A Netivot la manifestazione che si svolge in un luogo che le dà un colore
forse non del tutto gradito da ciascuno dei presenti, ovvero vicino alla
tomba del santo Baba Sali, un defunto grande sapiente, padre della comunità
marocchina con fama miracolosa, alla notizia degli autobus bloccati si
sparge una terribile rabbia, mentre si affollano sul palco soprattutto altri
uomini di religione: « Siamo alla dittatura completa, la polizia è fuori
legge, Sharon viola ogni senso elementare di democrazia...Come, non ci siamo
ancora mossi, e già ci buttano giù dagli autobus, e in malo modo!» mi dice
Miriam una signora molto arrabbiata proveniente da Ofra. « Guardi invece
com’ è composta questa manifestazione che prega anziché urlare slogan» .
« Pensavo soltanto di venire stasera e tornarmene a casa con mio marito e i
miei quattro bambini che ora non so dove mettere» dice con volto calmo, ma
furente, Haia, che viene dalla cittadina di Beit Shemesh e non dal West Bank
come quasi tutti. E aggiunge: « Volevo solo testimoniare il mio disaccordo da
adulta non violenta, non ci sono fra di noi solo i giovani teppisti che
dominano la scena. Guai a toccare i soldati, o a chiedere loro di disertare.

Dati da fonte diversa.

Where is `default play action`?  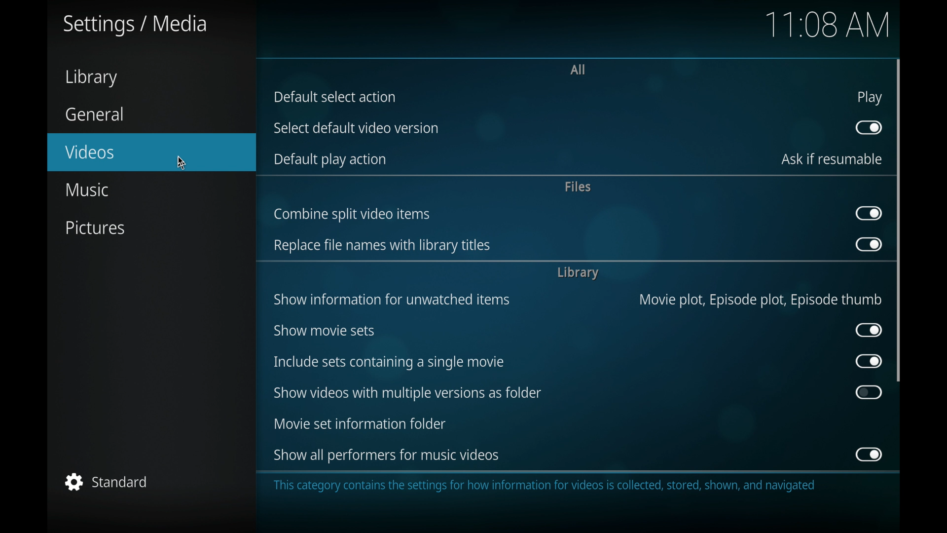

Adesso che gli autobus carichi di famiglie normali non possono venire, gli
estremisti che arriveranno comunque rischiano di prendere il sopravvento, e
quindi noi restiamo» .
Ma è difficile che Haia e quelli come lei riescano a bloccare la marea di
rabbia contro il governo: a notte i telefonini che funzionavano da tam tam
chiedevano ancora a tutti di arrivare comunque, mentre partiva la prima
parte della marcia di avvicinamento che continua oggi e domani verso la
Kissufim. Da cinquemila i dimostranti sono diventati lentamente circa
trentamila: chi arrivava da solo vestito da marciatore, chi con la
carrozzina e il neonato, molti al seguito di qualche rabbino.

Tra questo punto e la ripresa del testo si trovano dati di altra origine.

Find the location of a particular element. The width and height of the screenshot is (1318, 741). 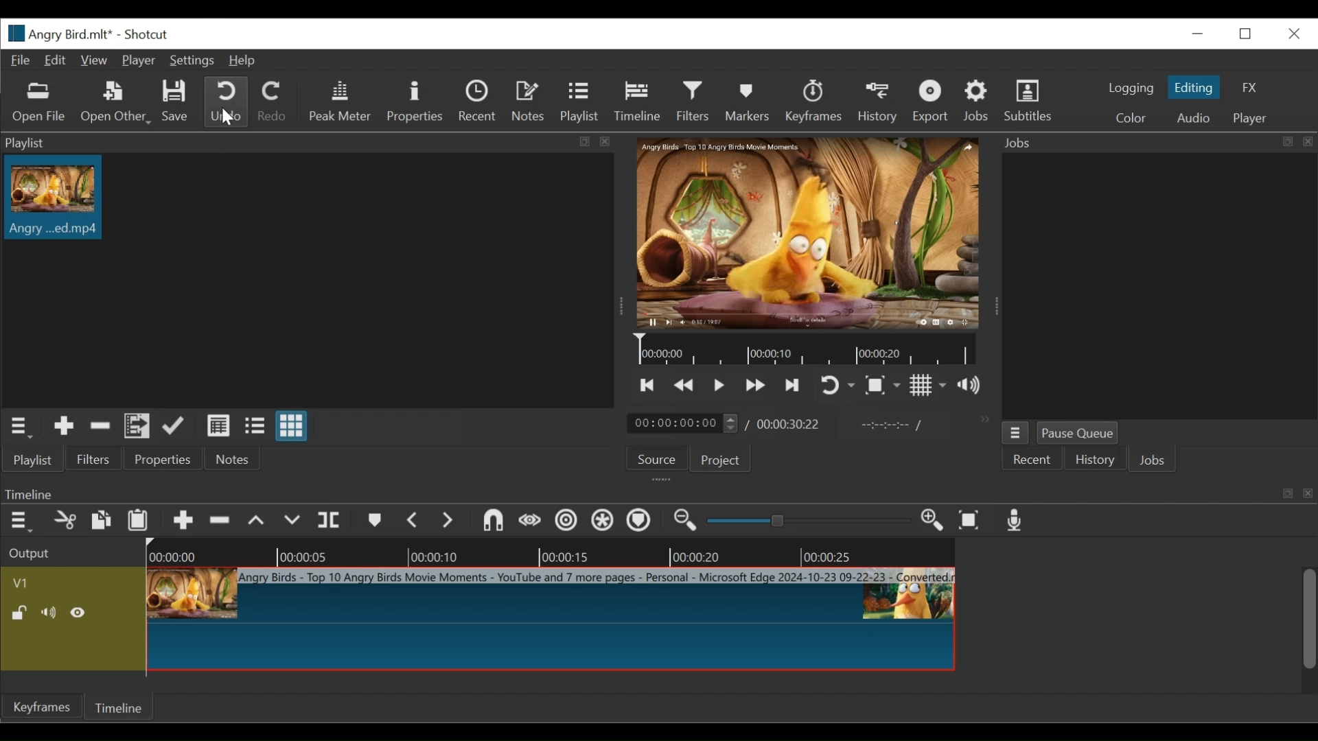

Jobs Panel is located at coordinates (1158, 143).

Gli uomini della Moetzet Yesha, l'organizzazione dei comuni della
Cisgiordania, seguitavano a chiedere al pubblico di marciare solo sui
marciapiedi e di non alzare le mani. Ma al check point di Kissufim nel
frattempo i soldati si scontravano con un gruppo di settler che li
spintonavano e chiedevano loro di non ubbidire agli ordini mentre intanto
cadevano quattro missili kassam. I cittadini di Israele, per la grande
maggioranza (ieri sera un sondaggio diceva che il 62 per cento pensa che « i
coloni abbiano passato ogni limite» ) di fatto non sopportano la violenza che
cresce, la religione usata come bandiera politica in un Paese in cui i
religiosi sono meno del 20 per cento, e soprattutto l'attacco ai soldati, i
figli di tutto il popolo di Israele, impegnati mentre si è riacceso lo
scontro, su un inutile fronte interno.